*ABOUT THIS TASK*: Restate all of the data precisely, omitting nothing.
══ DATA EXCERPTS ══
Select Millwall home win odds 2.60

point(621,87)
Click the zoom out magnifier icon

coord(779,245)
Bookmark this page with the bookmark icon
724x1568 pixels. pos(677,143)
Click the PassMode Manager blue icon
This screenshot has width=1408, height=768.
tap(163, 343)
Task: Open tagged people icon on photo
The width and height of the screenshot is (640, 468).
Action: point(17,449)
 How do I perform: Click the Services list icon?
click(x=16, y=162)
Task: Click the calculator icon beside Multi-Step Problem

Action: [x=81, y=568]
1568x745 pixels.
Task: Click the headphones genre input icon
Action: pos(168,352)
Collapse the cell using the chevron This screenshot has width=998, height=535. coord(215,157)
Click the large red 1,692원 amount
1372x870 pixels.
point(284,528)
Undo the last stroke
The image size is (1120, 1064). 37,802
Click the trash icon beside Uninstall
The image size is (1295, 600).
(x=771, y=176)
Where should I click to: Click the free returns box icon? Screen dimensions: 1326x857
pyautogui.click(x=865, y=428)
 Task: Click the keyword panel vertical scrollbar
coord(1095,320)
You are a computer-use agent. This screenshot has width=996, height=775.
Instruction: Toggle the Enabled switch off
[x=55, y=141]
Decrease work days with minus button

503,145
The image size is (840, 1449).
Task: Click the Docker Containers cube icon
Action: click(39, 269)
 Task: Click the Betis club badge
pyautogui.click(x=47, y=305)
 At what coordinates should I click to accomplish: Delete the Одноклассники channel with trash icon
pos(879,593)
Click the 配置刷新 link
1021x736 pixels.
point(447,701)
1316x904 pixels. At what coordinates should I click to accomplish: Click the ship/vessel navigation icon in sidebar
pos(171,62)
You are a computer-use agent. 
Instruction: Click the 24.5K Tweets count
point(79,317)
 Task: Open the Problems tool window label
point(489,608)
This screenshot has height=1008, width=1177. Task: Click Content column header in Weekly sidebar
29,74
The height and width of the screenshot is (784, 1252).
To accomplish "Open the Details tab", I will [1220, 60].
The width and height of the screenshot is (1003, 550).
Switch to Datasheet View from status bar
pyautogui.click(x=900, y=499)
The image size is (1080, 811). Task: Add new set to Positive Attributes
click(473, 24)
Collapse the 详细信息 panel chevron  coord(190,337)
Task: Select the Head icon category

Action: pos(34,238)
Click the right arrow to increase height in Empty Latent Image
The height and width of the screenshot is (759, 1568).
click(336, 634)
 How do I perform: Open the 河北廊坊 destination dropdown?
═══
*TASK ANSWER*:
Select Millwall home win odds 2.60

point(621,87)
Click the zoom out magnifier icon

coord(779,245)
Bookmark this page with the bookmark icon
724x1568 pixels. pos(677,143)
Click the PassMode Manager blue icon
This screenshot has width=1408, height=768.
tap(163, 343)
Task: Open tagged people icon on photo
The width and height of the screenshot is (640, 468).
Action: point(17,449)
 How do I perform: Click the Services list icon?
click(x=16, y=162)
Task: Click the calculator icon beside Multi-Step Problem

Action: [x=81, y=568]
1568x745 pixels.
Task: Click the headphones genre input icon
Action: pos(168,352)
Collapse the cell using the chevron This screenshot has width=998, height=535. coord(215,157)
Click the large red 1,692원 amount
1372x870 pixels.
point(284,528)
Undo the last stroke
The image size is (1120, 1064). 37,802
Click the trash icon beside Uninstall
The image size is (1295, 600).
(x=771, y=176)
Where should I click to: Click the free returns box icon? Screen dimensions: 1326x857
pyautogui.click(x=865, y=428)
 Task: Click the keyword panel vertical scrollbar
coord(1095,320)
You are a computer-use agent. This screenshot has width=996, height=775.
Instruction: Toggle the Enabled switch off
[x=55, y=141]
Decrease work days with minus button

503,145
The image size is (840, 1449).
Task: Click the Docker Containers cube icon
Action: click(39, 269)
 Task: Click the Betis club badge
pyautogui.click(x=47, y=305)
 At what coordinates should I click to accomplish: Delete the Одноклассники channel with trash icon
pos(879,593)
Click the 配置刷新 link
1021x736 pixels.
point(447,701)
1316x904 pixels. At what coordinates should I click to accomplish: Click the ship/vessel navigation icon in sidebar
pos(171,62)
You are a computer-use agent. 
Instruction: Click the 24.5K Tweets count
point(79,317)
 Task: Open the Problems tool window label
point(489,608)
This screenshot has height=1008, width=1177. Task: Click Content column header in Weekly sidebar
29,74
The height and width of the screenshot is (784, 1252).
To accomplish "Open the Details tab", I will [1220, 60].
The width and height of the screenshot is (1003, 550).
Switch to Datasheet View from status bar
pyautogui.click(x=900, y=499)
The image size is (1080, 811). Task: Add new set to Positive Attributes
click(473, 24)
Collapse the 详细信息 panel chevron  coord(190,337)
Task: Select the Head icon category

Action: pos(34,238)
Click the right arrow to increase height in Empty Latent Image
The height and width of the screenshot is (759, 1568).
click(336, 634)
 How do I perform: Open the 河北廊坊 destination dropdown?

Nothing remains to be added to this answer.